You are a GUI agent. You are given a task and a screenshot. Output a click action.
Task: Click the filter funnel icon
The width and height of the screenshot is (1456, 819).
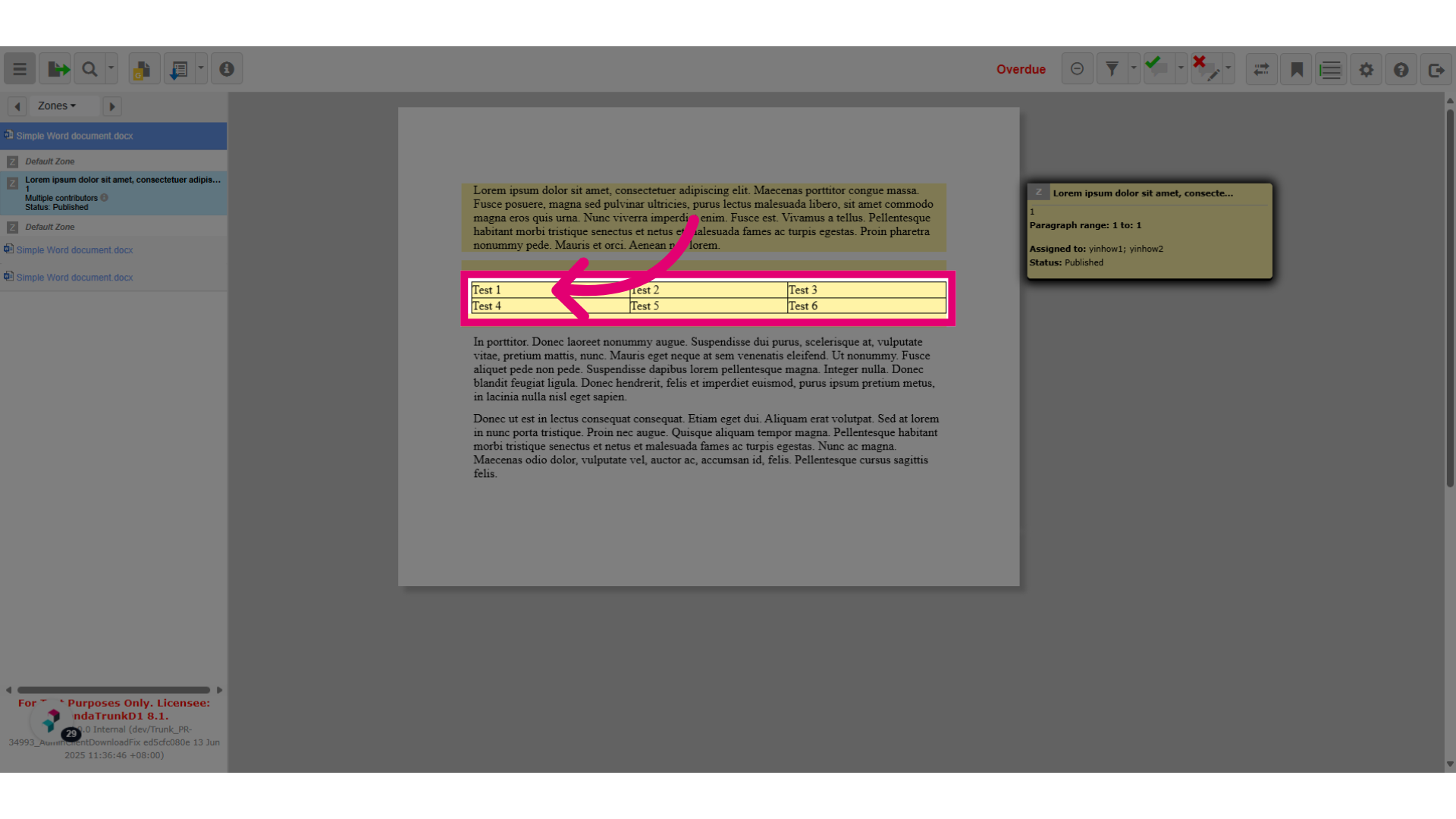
...
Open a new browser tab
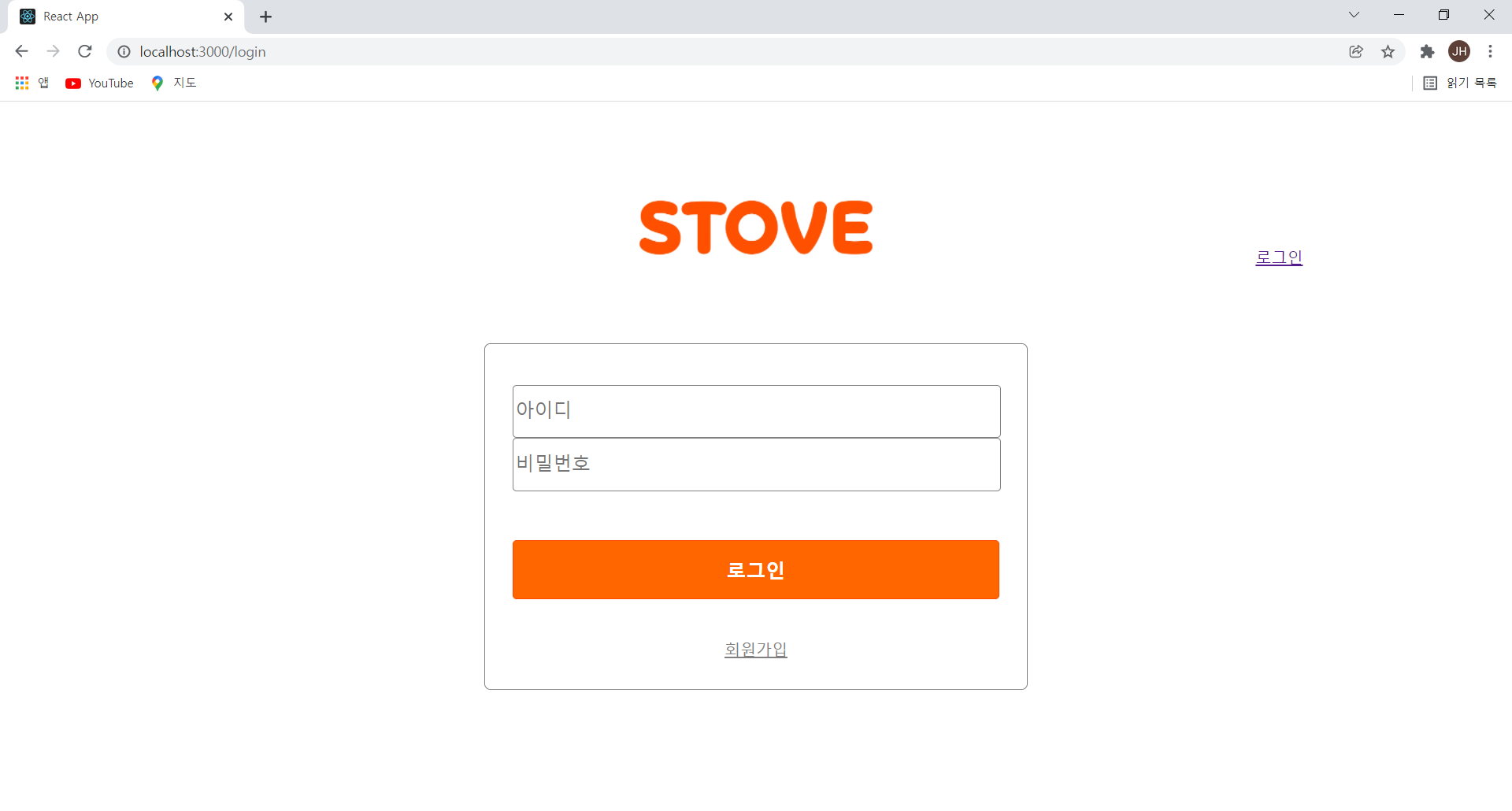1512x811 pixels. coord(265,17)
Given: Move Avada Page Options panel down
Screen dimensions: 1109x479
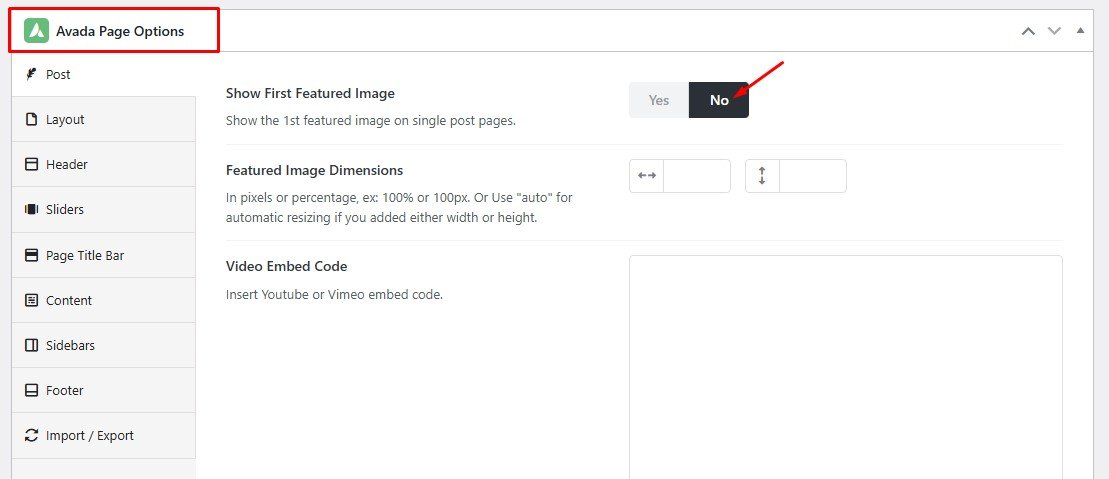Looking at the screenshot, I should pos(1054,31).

(WHAT THIS TASK INVOLVES)
Quote the listing above, but only from the line that shows "You are a GUI" through the line that shows "The width and".

(RESULT)
You are a GUI agent. You are given a task and a screenshot. Output a click action.
Task: Click the filter funnel icon
The width and height of the screenshot is (1456, 819).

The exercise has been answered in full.